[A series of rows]

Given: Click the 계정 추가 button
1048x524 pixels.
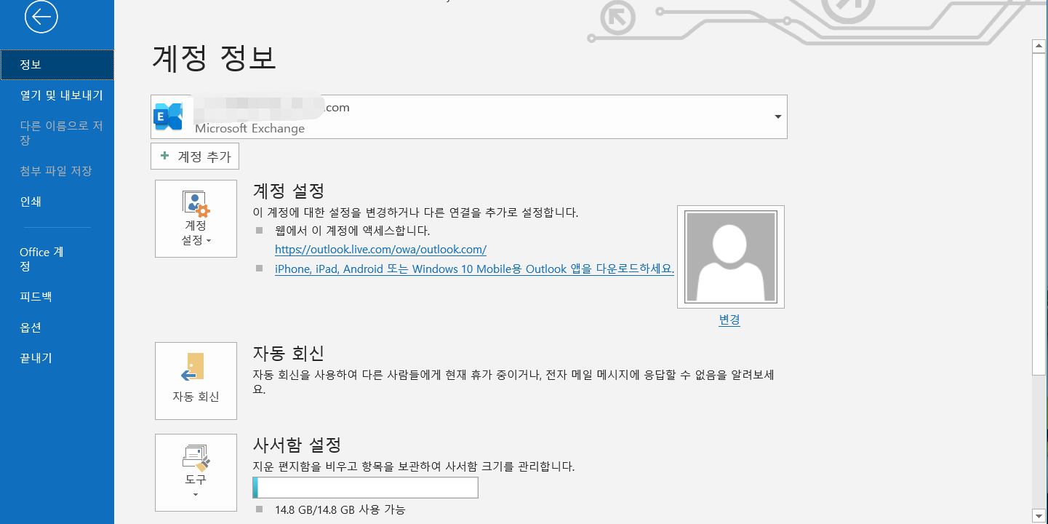Looking at the screenshot, I should 195,156.
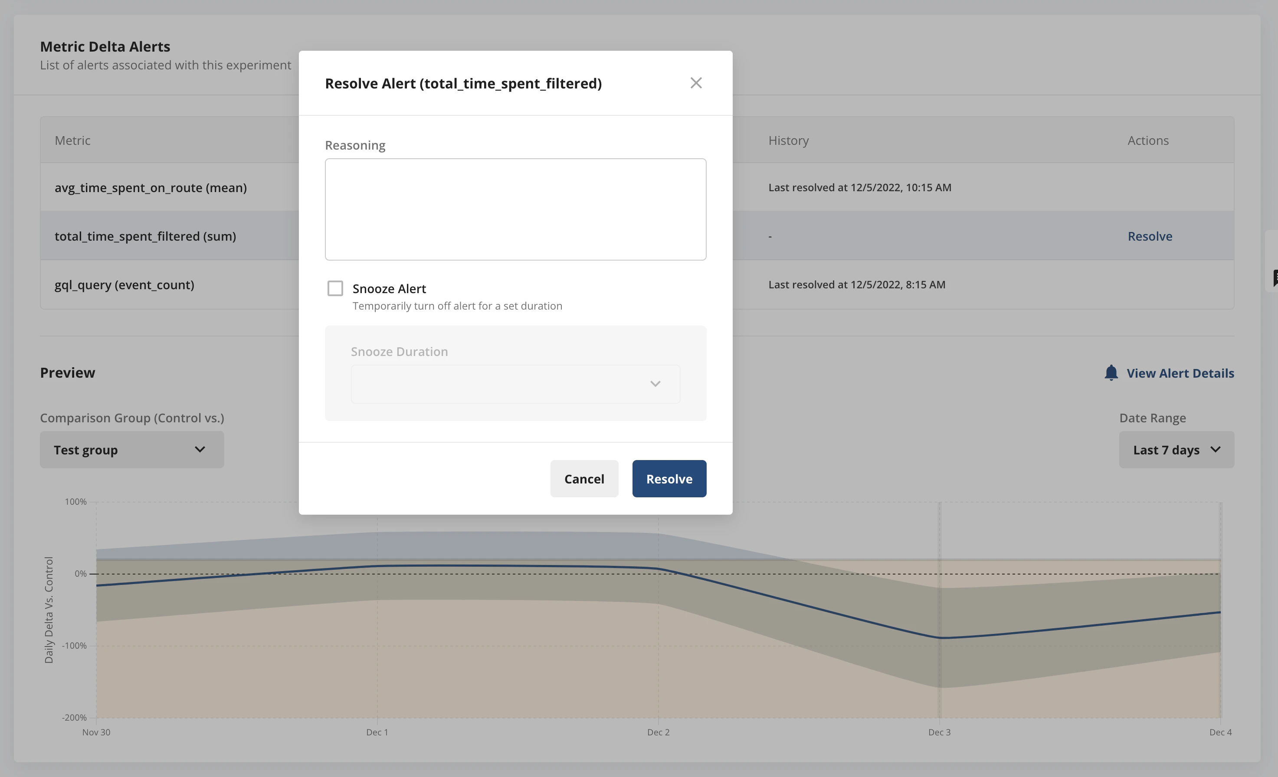This screenshot has height=777, width=1278.
Task: Click Resolve for total_time_spent_filtered alert
Action: (x=1150, y=236)
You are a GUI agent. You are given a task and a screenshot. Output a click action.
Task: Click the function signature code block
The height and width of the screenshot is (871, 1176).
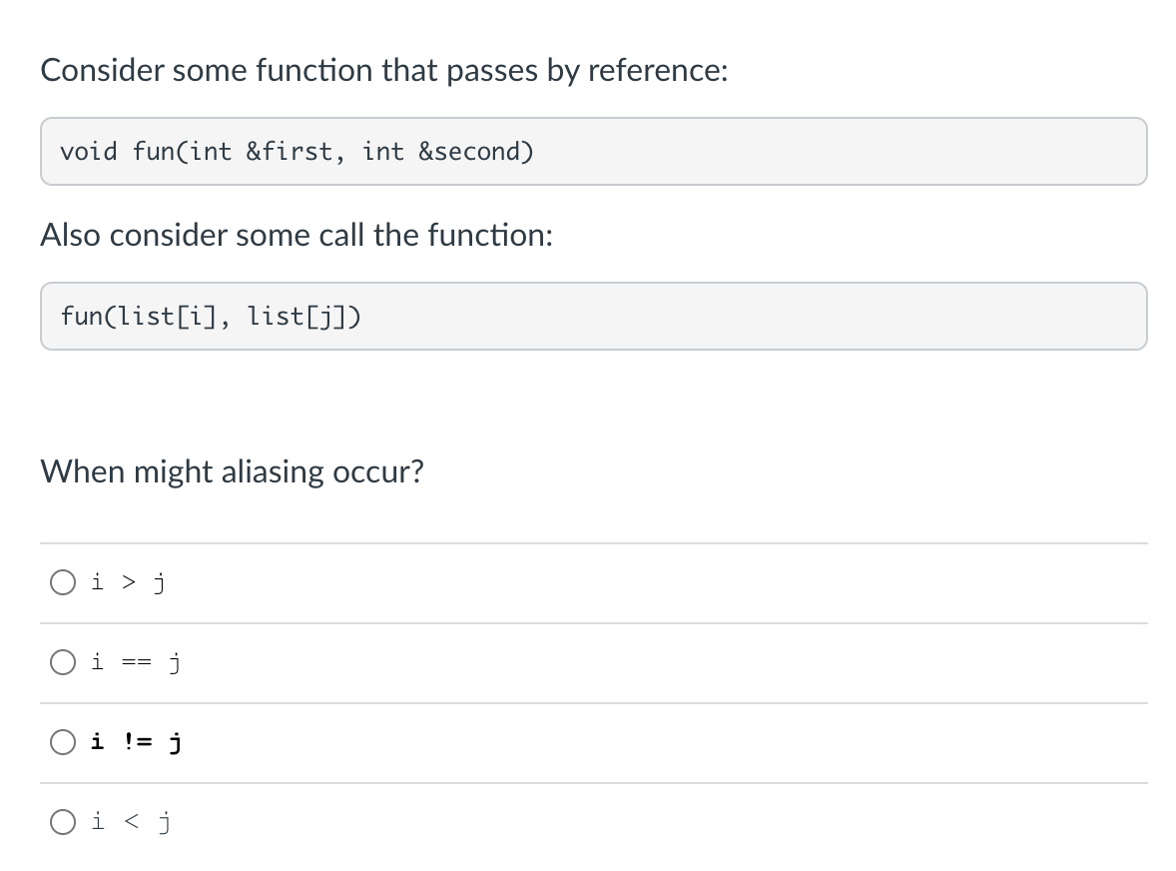coord(593,151)
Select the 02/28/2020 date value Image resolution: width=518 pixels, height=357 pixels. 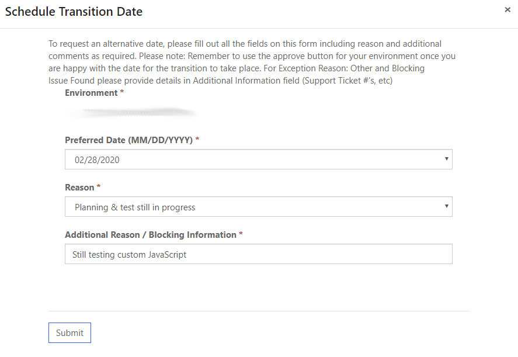97,160
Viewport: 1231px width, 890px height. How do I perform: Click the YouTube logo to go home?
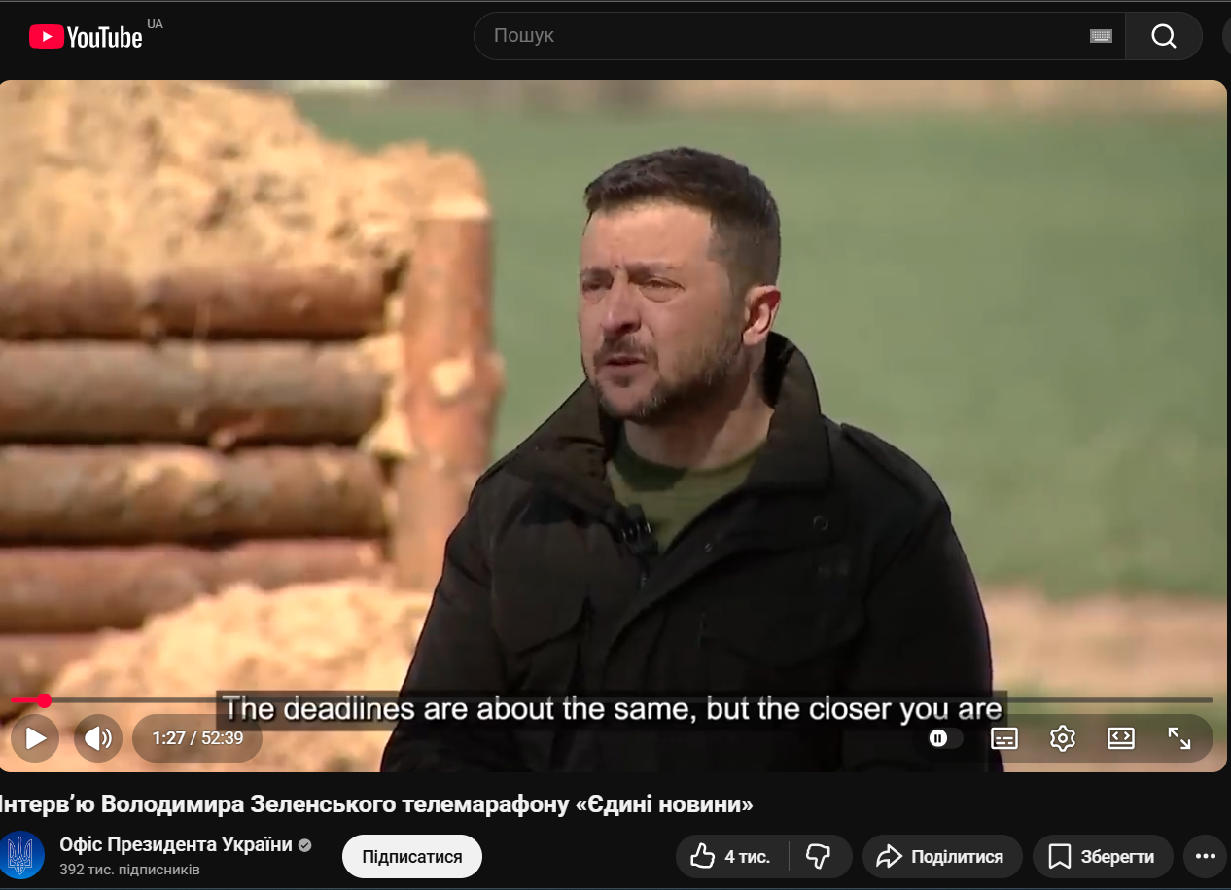86,37
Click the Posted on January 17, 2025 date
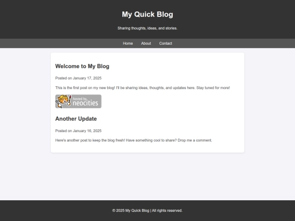This screenshot has height=221, width=295. 78,78
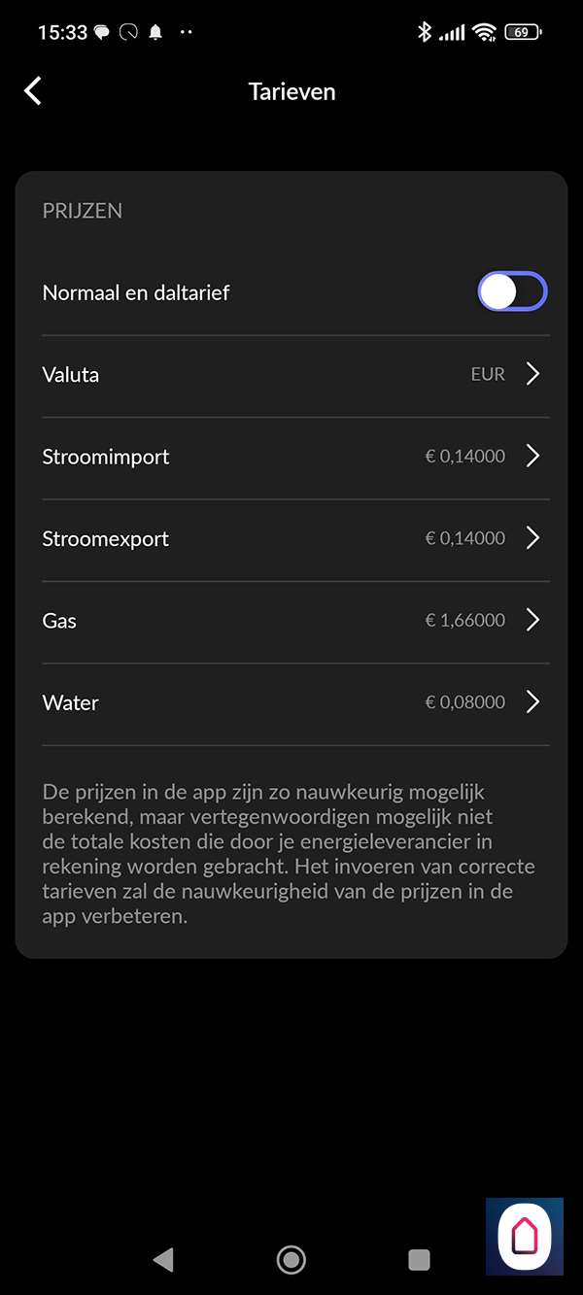Open the Valuta chevron
The height and width of the screenshot is (1295, 583).
click(x=532, y=374)
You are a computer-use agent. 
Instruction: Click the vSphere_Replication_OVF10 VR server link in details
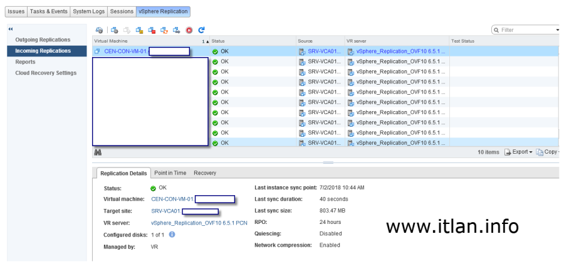tap(199, 223)
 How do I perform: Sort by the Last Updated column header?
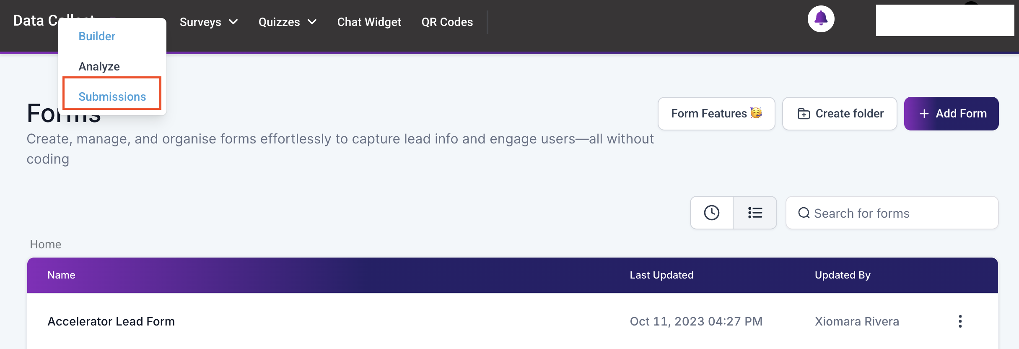pyautogui.click(x=661, y=275)
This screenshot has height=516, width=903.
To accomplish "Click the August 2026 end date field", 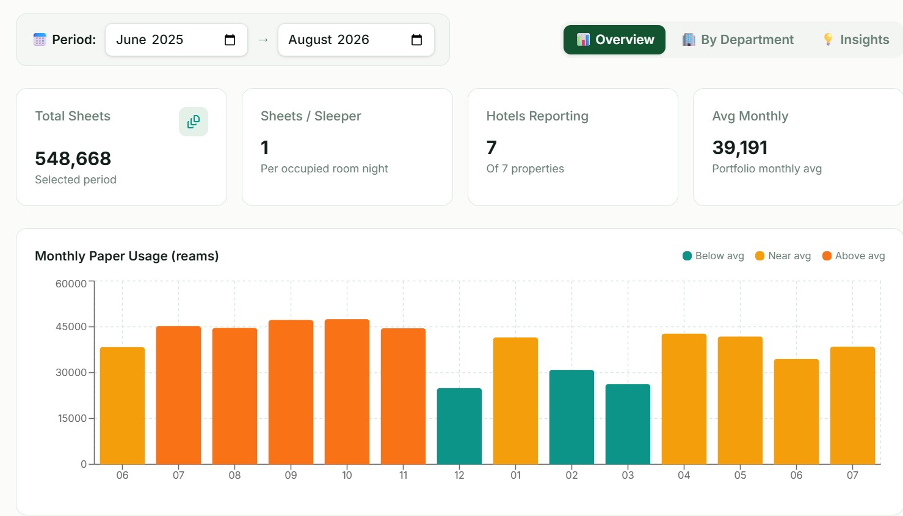I will coord(356,40).
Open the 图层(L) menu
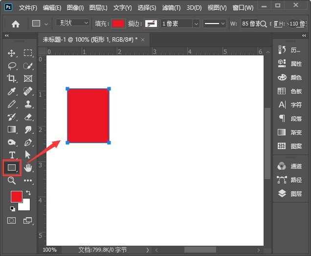The width and height of the screenshot is (311, 256). 98,8
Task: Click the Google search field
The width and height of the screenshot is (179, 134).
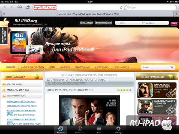Action: coord(151,8)
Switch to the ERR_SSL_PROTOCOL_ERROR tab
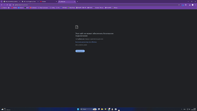The image size is (197, 111). pos(12,1)
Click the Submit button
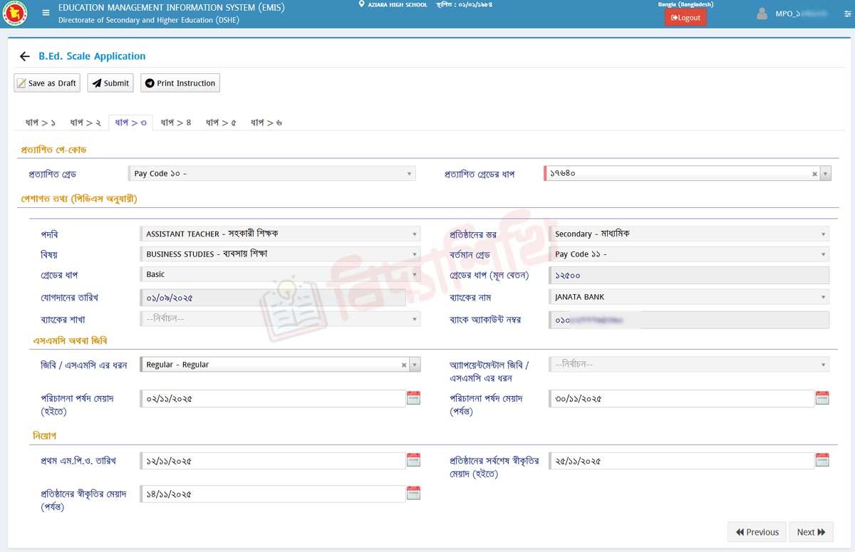The width and height of the screenshot is (855, 552). point(110,83)
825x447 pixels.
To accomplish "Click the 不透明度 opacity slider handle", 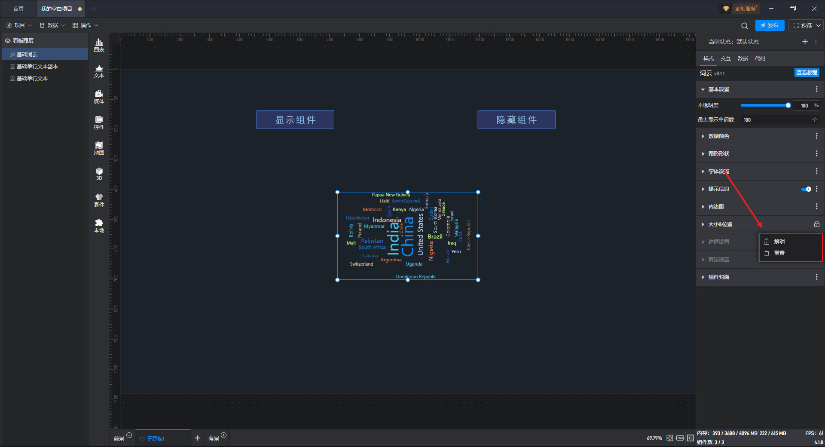I will [x=788, y=105].
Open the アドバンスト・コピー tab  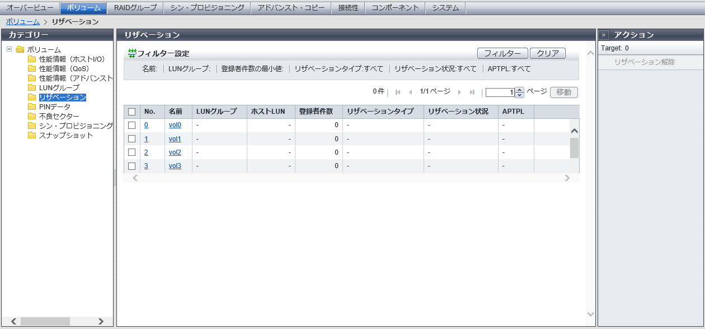[290, 8]
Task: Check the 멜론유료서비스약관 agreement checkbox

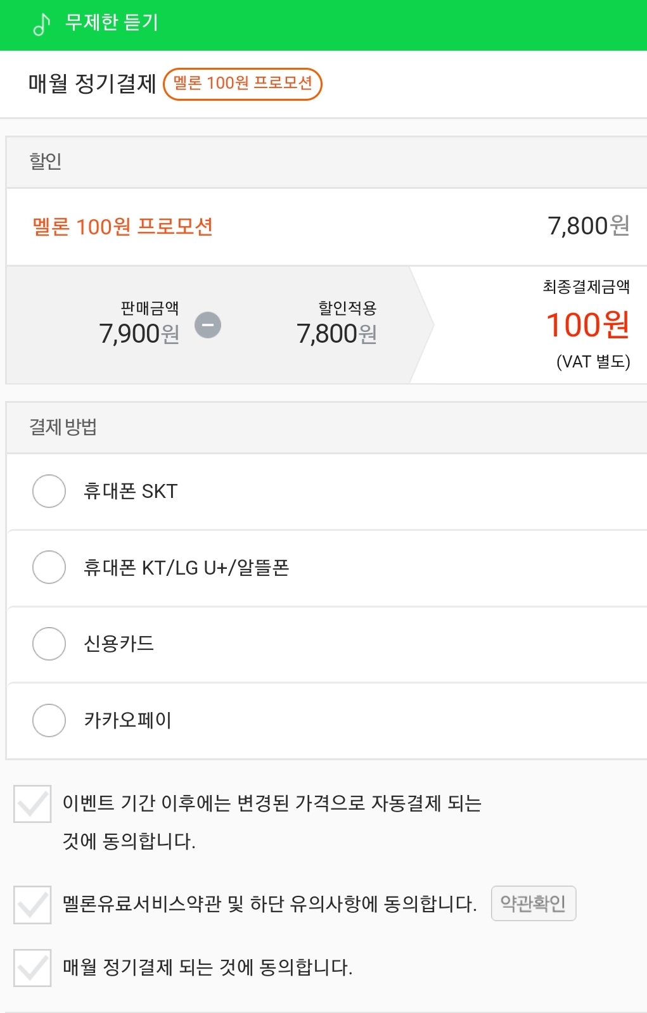Action: point(32,905)
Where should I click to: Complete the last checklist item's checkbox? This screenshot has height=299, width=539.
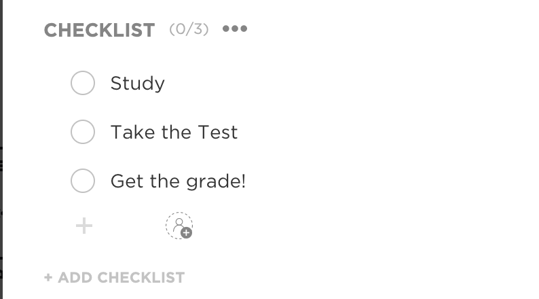click(83, 181)
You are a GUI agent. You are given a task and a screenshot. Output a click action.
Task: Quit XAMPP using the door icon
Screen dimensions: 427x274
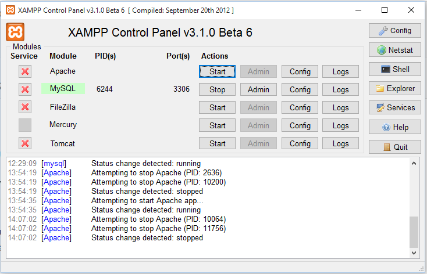click(x=394, y=147)
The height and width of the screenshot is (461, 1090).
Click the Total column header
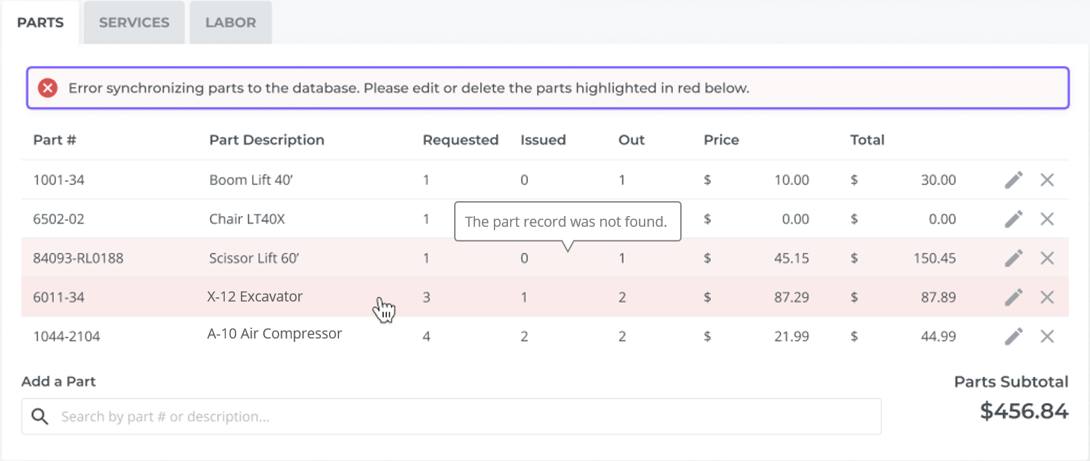[867, 140]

Task to complete
Reproduce the lines from the one containing "The height and width of the screenshot is (461, 1090)." through the end of the rows, both ends included, and leave the pictures out.

The solution
The height and width of the screenshot is (461, 1090).
Click the Total column header
[867, 140]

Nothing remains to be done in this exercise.